### Data section
--- START ---

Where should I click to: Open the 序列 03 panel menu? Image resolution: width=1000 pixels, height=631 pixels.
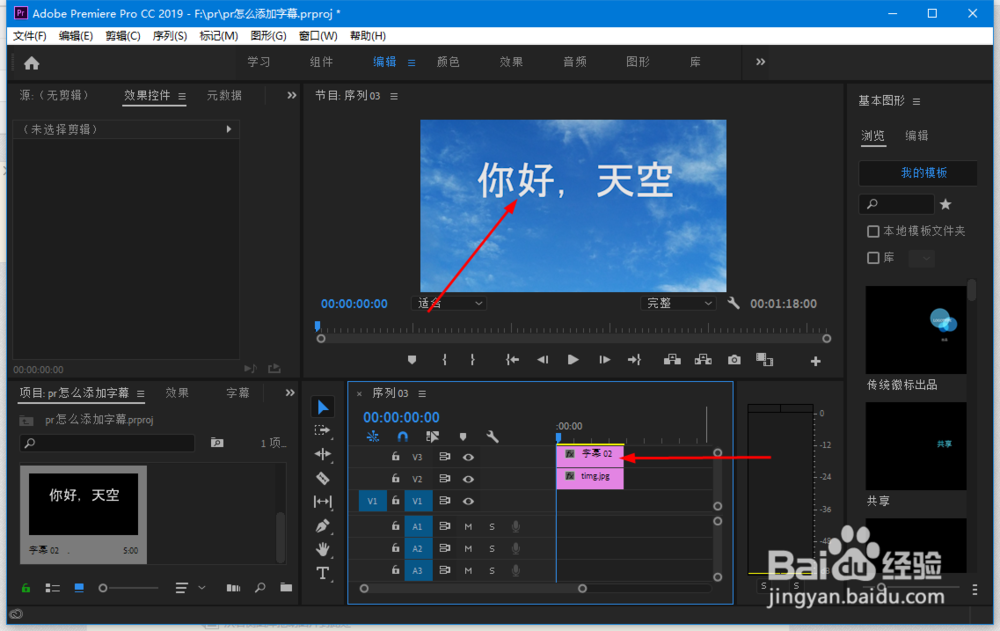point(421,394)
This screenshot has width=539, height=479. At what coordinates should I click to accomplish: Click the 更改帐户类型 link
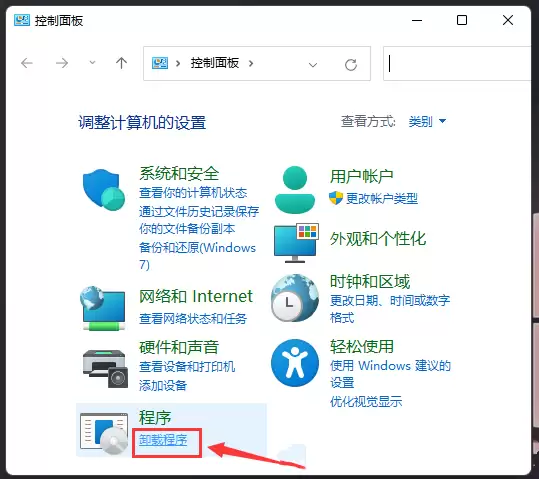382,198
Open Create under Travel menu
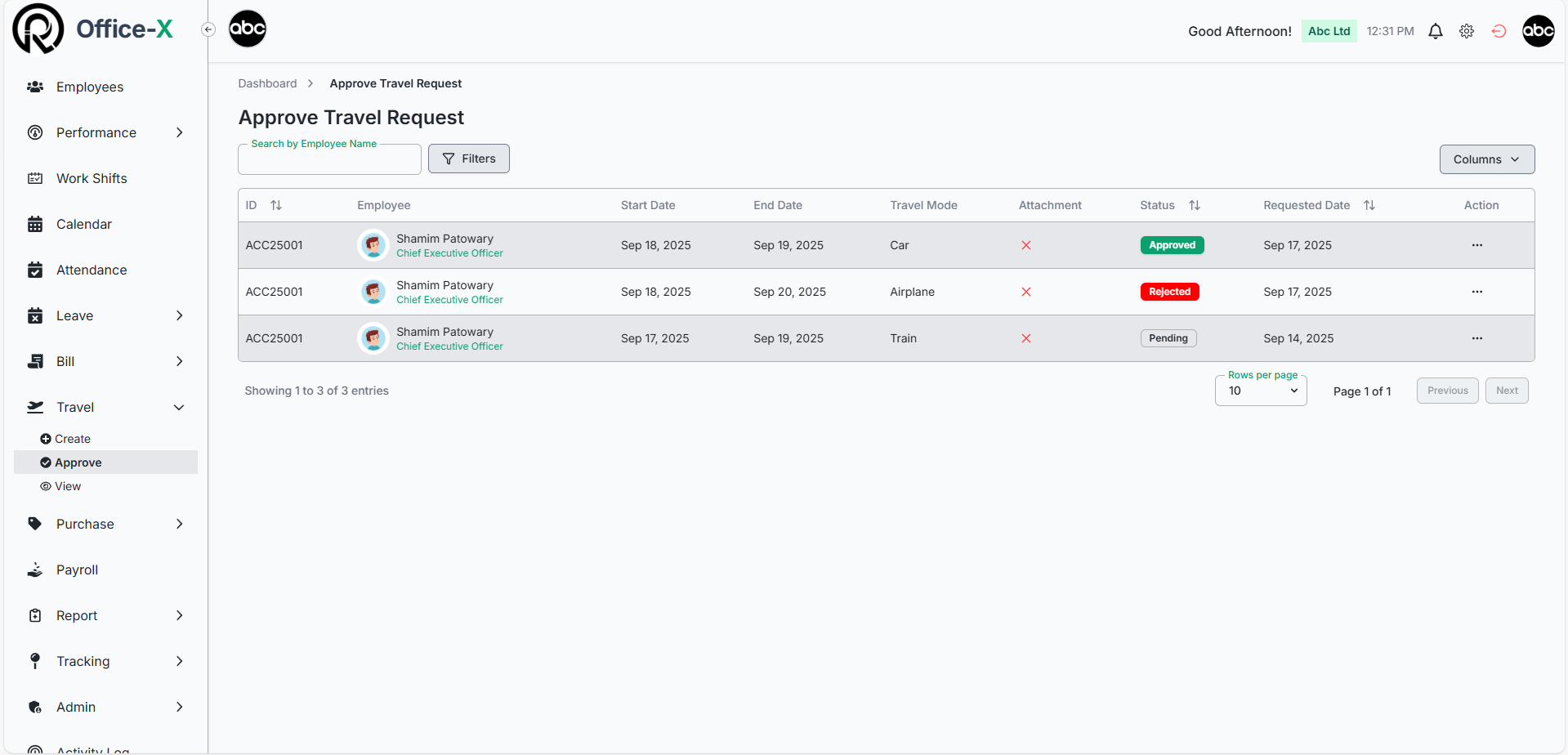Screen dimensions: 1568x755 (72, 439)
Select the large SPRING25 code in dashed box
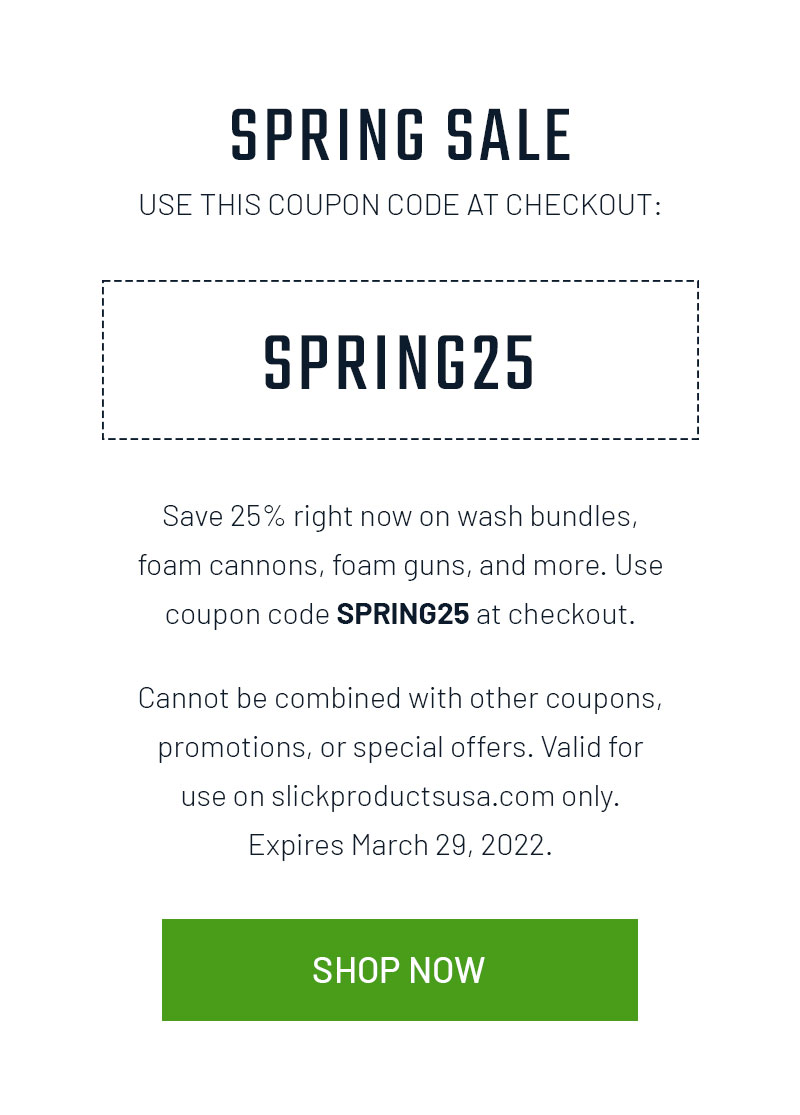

--- END ---

### What is needed
Retype, word for word, only the line holding "This screenshot has" and the lines after it through the final line of the listing above, and leave every picture out.

### Written response
This screenshot has width=539, height=479. At what coordinates should I click to accomplish: Click the 更改帐户类型 link
382,198
Open Create under Travel menu
Screen dimensions: 1568x755 (72, 439)
Select the large SPRING25 code in dashed box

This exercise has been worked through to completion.